A statue of Confederate President Jefferson Davis will remain in the Kentucky Capitol building rotunda, a state commission decided on Wednesday.

The Historic Properties Advisory Commission voted to keep the statue despite calls for its removal from multiple state leaders, including Gov. Steve Beshear, Sen. Mitch McConnell and the Republican and Democratic candidates for governor.

The commission also voted to create a committee charged with increasing efforts to educate Capitol visitors about the historical context of the statues in the building.

“I hope the message that was sent was that we have a lot of educational work to do and that we do believe that the history is important, but that we also believe that we need to explain the context of the Civil War with respect to that statue being in the rotunda,” said commission chairman Steve Collins.

Kentucky NAACP President Raoul Cunningham said he was disappointed in the historic properties commission's decision.

“I don’t think you need a statue of Hitler in the state Capitol to discuss the ills of Nazism or the Holocaust,” Cunningham said.

He said the commission “whitewashed” the issue by voting to add the educational component.

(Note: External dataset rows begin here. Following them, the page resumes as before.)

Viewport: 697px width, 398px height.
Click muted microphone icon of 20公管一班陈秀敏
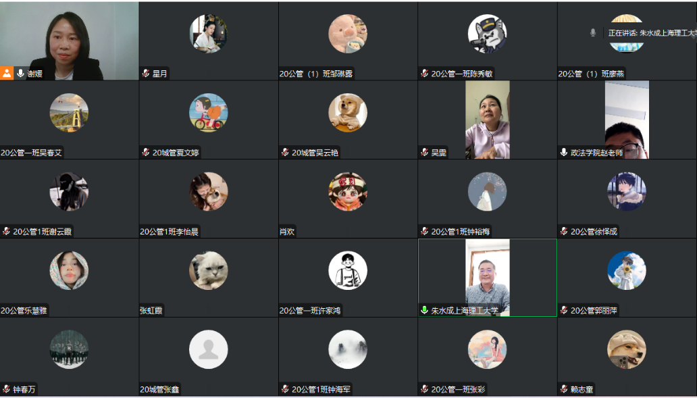tap(425, 74)
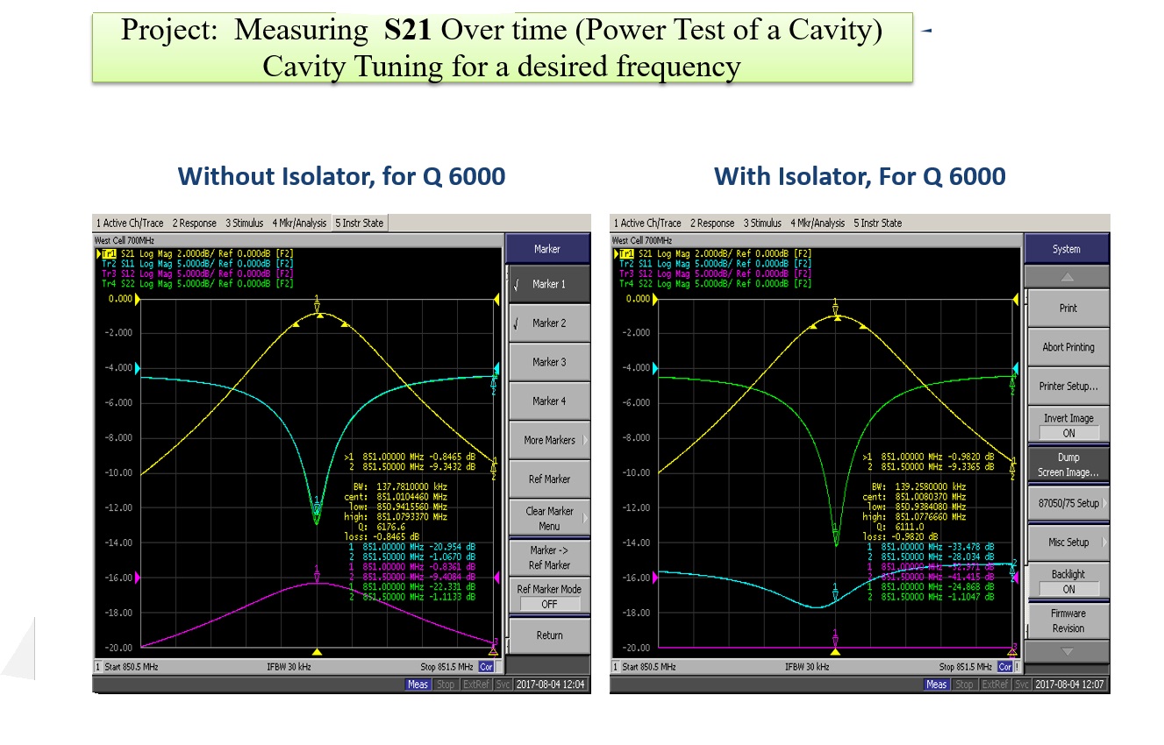Toggle Invert Image ON setting

pyautogui.click(x=1068, y=425)
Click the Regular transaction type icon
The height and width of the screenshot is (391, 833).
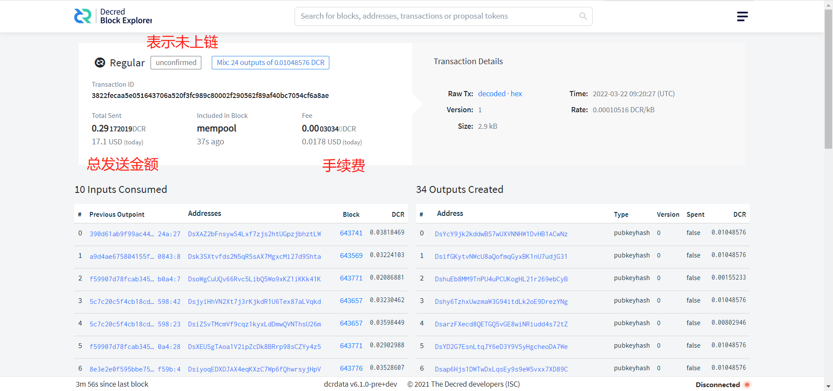[x=100, y=63]
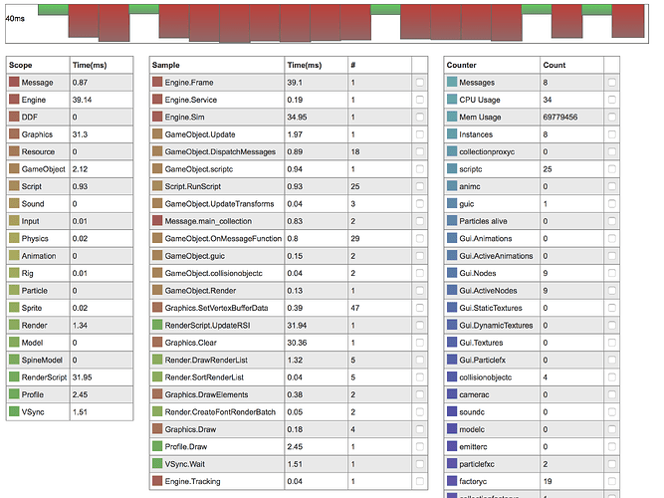
Task: Tick the CPU Usage counter checkbox
Action: 611,100
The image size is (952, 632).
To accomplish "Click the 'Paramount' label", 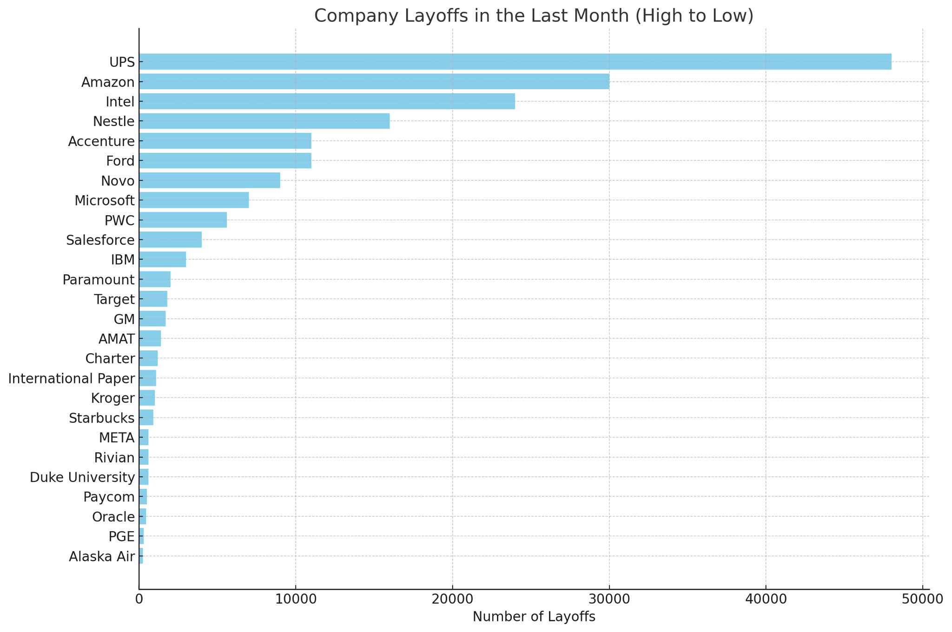I will point(99,280).
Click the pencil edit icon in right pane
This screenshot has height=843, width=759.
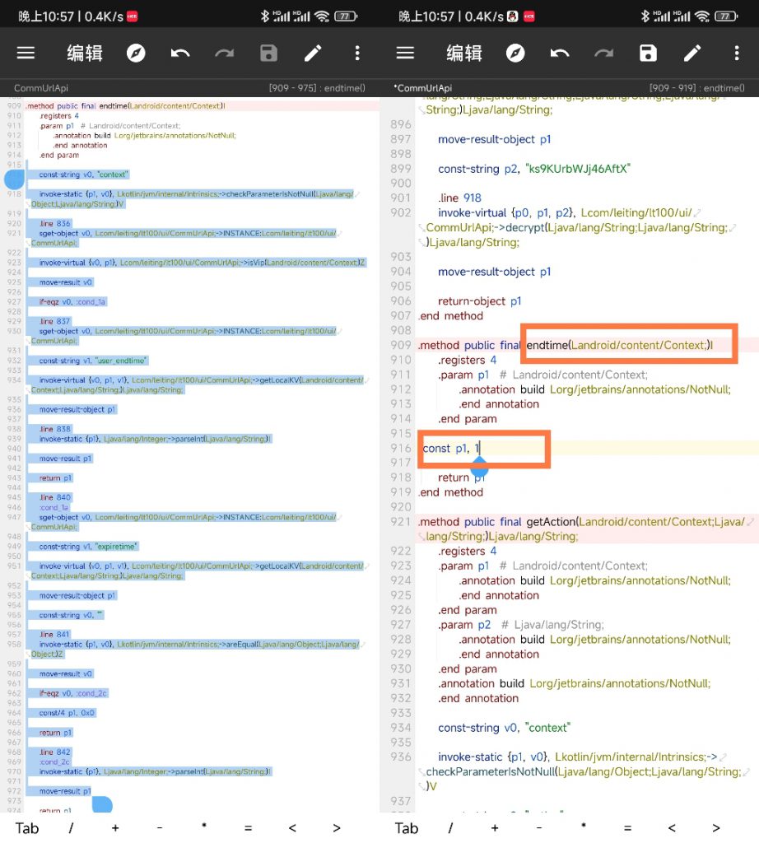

Calls to remove the statue began after nine people were fatally shot in June inside a historically black church in Charleston, South Carolina. The incident prompted several state governments in the South to reevaluate Confederate symbols on state properties.

In June, Beshear asked the commission to review whether the Davis statue should remain in the rotunda. The rotunda has multiple statues of prominent Kentuckians, including President Abraham Lincoln, Vice President Alben Barkley and physician Ephraim McDowell.

The Davis statue was commissioned in 1932 using funds appropriated by the Kentucky legislature.

According to a Bluegrass Poll released this week, 73 percent of Kentucky voters support keeping the Davis statue in the rotunda.

About 1,800 public comments submitted online to the commission were supportive of keeping the Davis statue in the Capitol; 1,225 wanted the statue removed, according to the commission.

The commission also received 250 phone calls from people expressing opinions about the statue; fewer than 20 supported removal.

In a statement, Gov. Steve Beshear didn't voice his opinion on the statue but applauded the commission's decision to educate Capitol visitors.

"While many Kentuckians feel that it would be preferable for the Jefferson Davis statue to be in a museum setting, the addition of this educational and historical context is critical," Beshear said in the statement.

"The generations to come must understand the enormous toll of the Civil War that tore apart this nation and the tragic issue of slavery at the root of that war."